The Histologic Biopsy of Thyroid—Technical Aspects
Historically, the use of incisional biopsies and more recently the use of core needle biopsies had been advocated by some who felt that the preservation of tissue architecture was important in the evaluation of thyroid lesions. However, both incisional and core biopsy suffer from some significant drawbacks that lead us to recommend fine needle aspiration (FNA) in most instances with histologic sampling reserved for limited applications.
Currently, incisional biopsy is infrequently employed and for obvious reasons. Incisional biopsy is an open procedure with greater consumption of health care resources. Incisional biopsy also requires entry into the same compartment that may have to be reentered for definitive surgery, potentially complicating the later procedure. Needless to say the patient is left with a scar in addition to the loss of the time required for the procedure.
Needle core biopsy overcomes some of these limitations. Core biopsy is done as an outpatient, thereby reducing health care resource consumption and is less invasive into the anterior compartment of neck than an incisional biopsy. However, needle core biopsy carries substantially greater risks than FNA and in particular the risk of hemorrhage and significant hematoma [1, 2, 3, 4, 5].
Both incisional biopsy and needle core biopsy are traumatic to a lesion that has been sampled and may disrupt, scar, or even infarct the lesion. This may also occur with FNA, but as FNA typically employs a smaller gauge needle, the frequency and severity of lesional injury is reduced. In most cases, lesional injury is not of major significance, but if a follicular lesion is diagnosed and requires careful evaluation of the capsule to determine malignancy, previous sampling procedures can compromise the correct interpretation of the histologic diagnosis on a subsequent surgical specimen [6].

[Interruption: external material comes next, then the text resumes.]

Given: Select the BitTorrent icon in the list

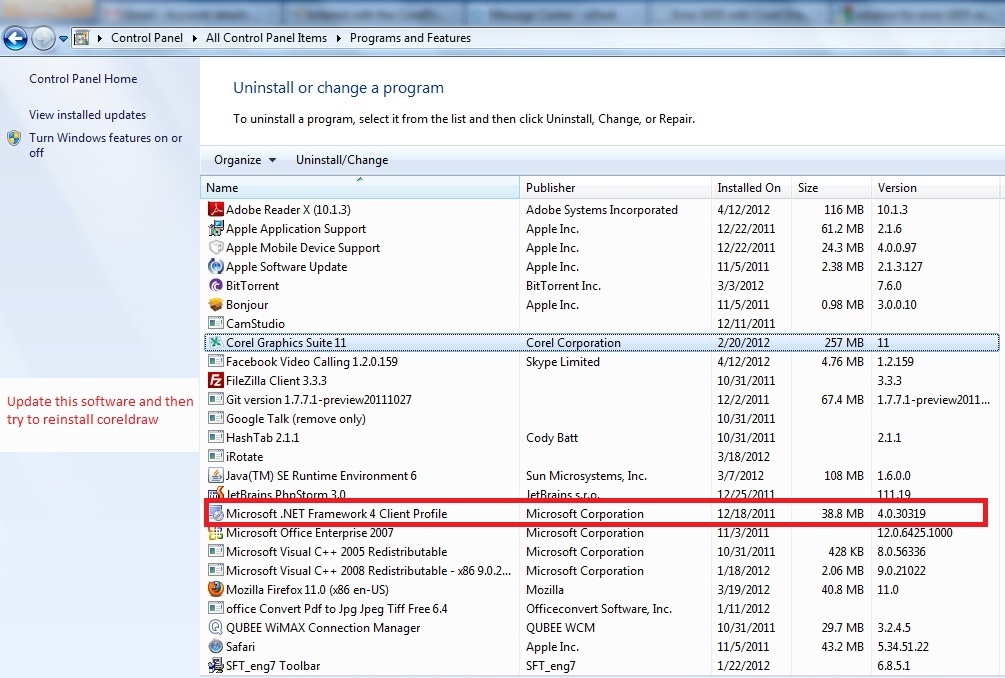Looking at the screenshot, I should [x=215, y=286].
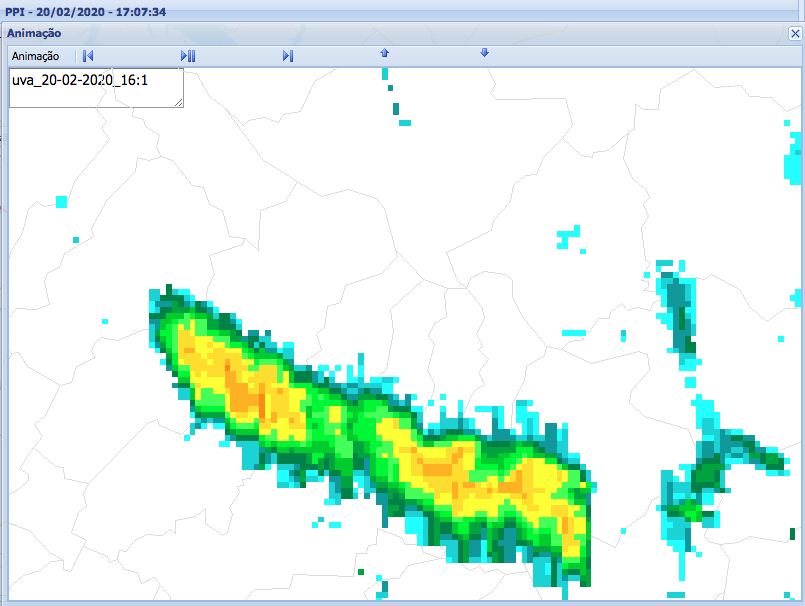
Task: Click the uva_20-02-2020 frame name text box
Action: tap(95, 86)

Some tout the potential need for ancillary studies as necessitating a histologic sample. It should be remembered that any ancillary technique applicable to a histologic specimen can be applied to FNA specimen. For example, if immunoperoxidase staining is required, a formalin-fixed cell block preparation from a good FNA needle rinse can provide numerous fragments for interpretation.
With regard to diagnostic accuracy, studies to date have not been able to document any consistent superiority of either FNA or core needle biopsy [2, 3, 7, 8]. Some studies have shown that the use of both is advantageous [9], and others report higher diagnostic yields from core biopsies [10]. Admittedly, the attempts to study this question have been flawed and due to inherent pathologist biases favoring certain specimen types for interpretation, so it is difficult to establish that one technique is truly superior to the other. At best, the studies suggest that both FNA and core biopsy result achieve similar diagnostic accuracy in the majority of cases. In a small minority of patients, one sampling technique will establish a diagnosis where the other will fail (FNA success while core biopsy nondiagnostic or alternatively core biopsy diagnostic with a nondiagnostic FNA); however, this cannot be prospectively predicted in a given patient. It should be pointed out that the studies have suggested a reduction in inadequate samples when needle core biopsy is engaged [2, 8, 9, 10, 11]. It also goes without saying that the greatest diagnostic accuracy is achieved when an expert histopathologist interprets the histology, and similarly, the best results are achieved when the FNA is interpreted by an expert cytopathologist. Thus, the choice of core needle biopsy or FNA is occasionally determined by the preference of the individual collecting the sample but more frequently is determined by the preference of the pathologist who interprets the sample either explicitly or implicitly.